All importantly, there is nothing forced in a Mfupi work, neither semantically nor aesthetically. Rather, the works function as glowing ephemeral slivers of life. And yet, while seemingly ephemeral, they also possess a constancy, a timelessness, a profound grasp of the immortality which resides in each and every moment. Here I imagine the scrupulousness and patience of the artist’s labour, seated bowed as he pieces together a new world from the shredded remains of others. Alchemy too comes to mind, and with it the passage from one form or material reality to the next – a transmogrification.
Curiously, it is not the strategy of collage which, finally, impresses itself upon me but the actions of a painter applying wet on wet, for the final impact – the event that is the work – harbours the deepest and richest aspirations of a painter.
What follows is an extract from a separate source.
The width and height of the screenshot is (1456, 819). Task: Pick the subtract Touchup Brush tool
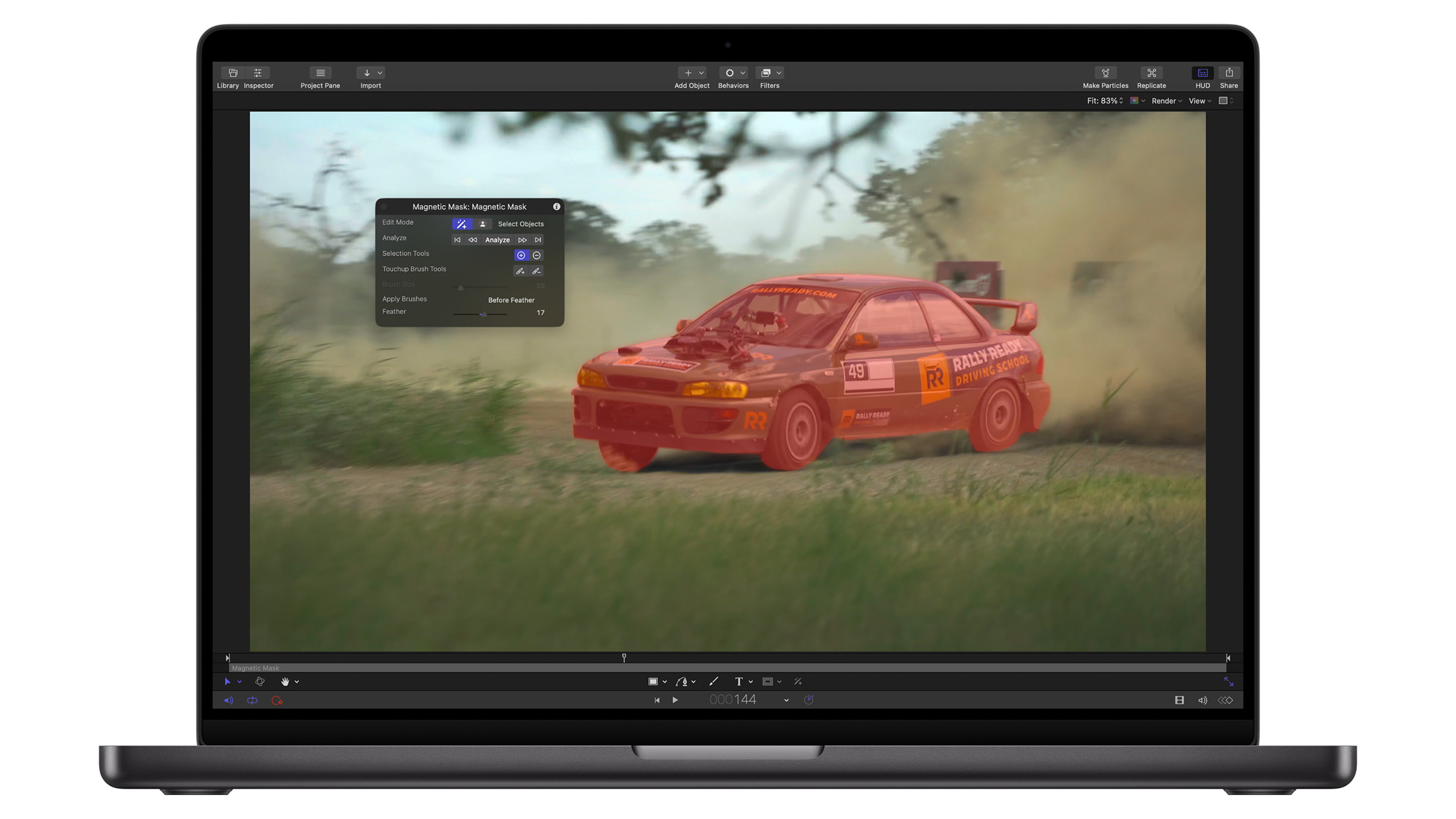coord(537,270)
This illusion, which militates against the flatness or calculated dimensionality of collage, is achieved by the layered film of acrylic glue with which the artist completes every stage of the work. It is in-and-through this pedestrian and affordable material that Mfupi achieves his resoundingly sacred effect.
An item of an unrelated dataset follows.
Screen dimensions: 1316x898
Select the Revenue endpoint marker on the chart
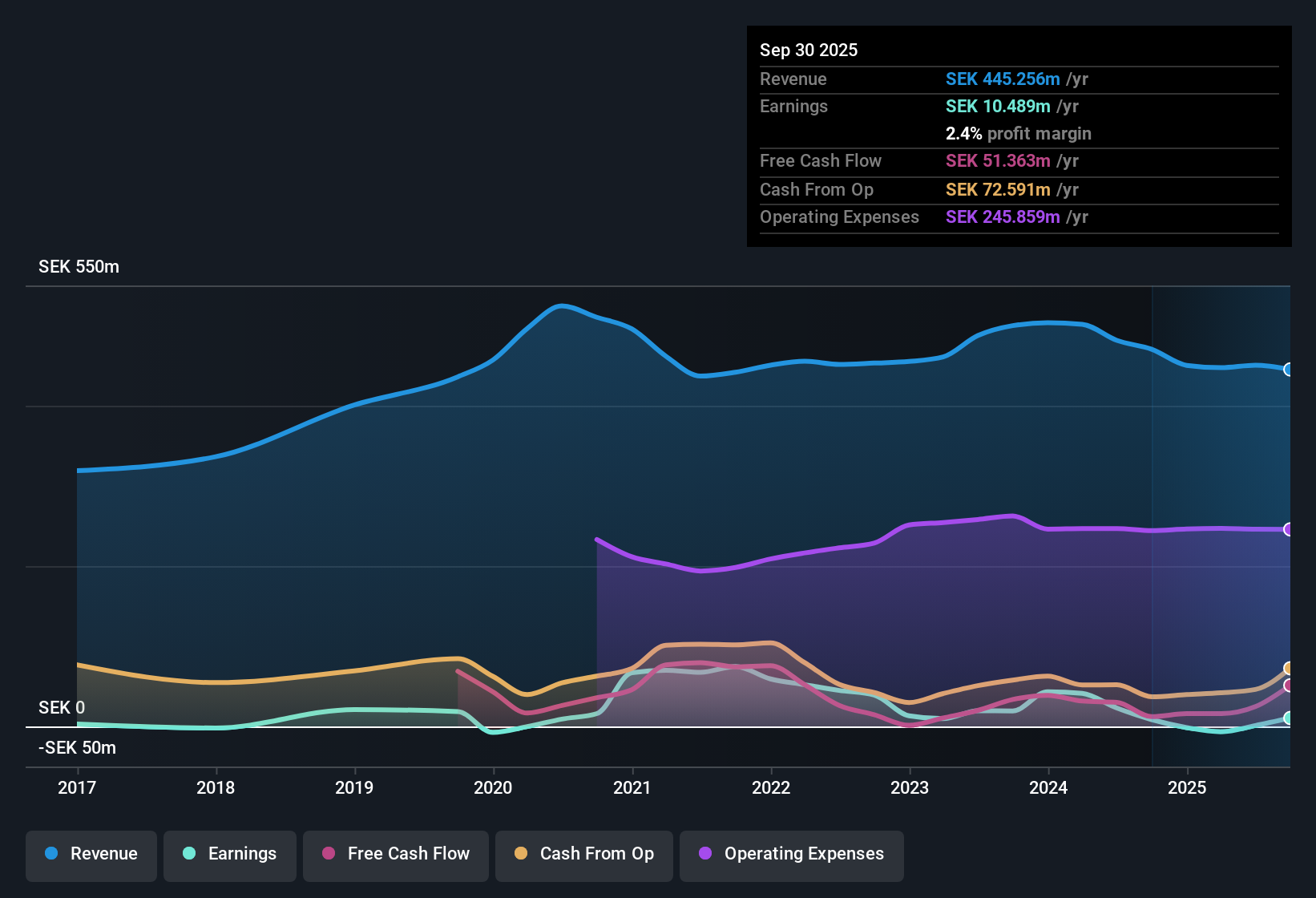1289,369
Three vast works which I encountered in an opulent home in Blair Atholl on the outskirts of Johannesburg sum up this conclusion best. Located in a wet room which houses an indoor swimming pool and a Jacuzzi, the works are sealed in archival frames to protect them against humidity. Each work is roughly two meters by three, the palette dominated by glittering blues and greens. They are linked by a single defining motif – water – which also accounts for their setting. It is water, in the form of a stream which licks the ankles of a woman at centre of each work, water in the glittering drizzle which pixelates the works’ entirety, giving it its elemental sublimity. And it is the stateliness of the women at the works’ centre which provides the human dimension to this pastoral scene. Here, in this colossal triptych, we find the grandeur and the delicacy of Mfupi’s vision – a vision that could heal a nation.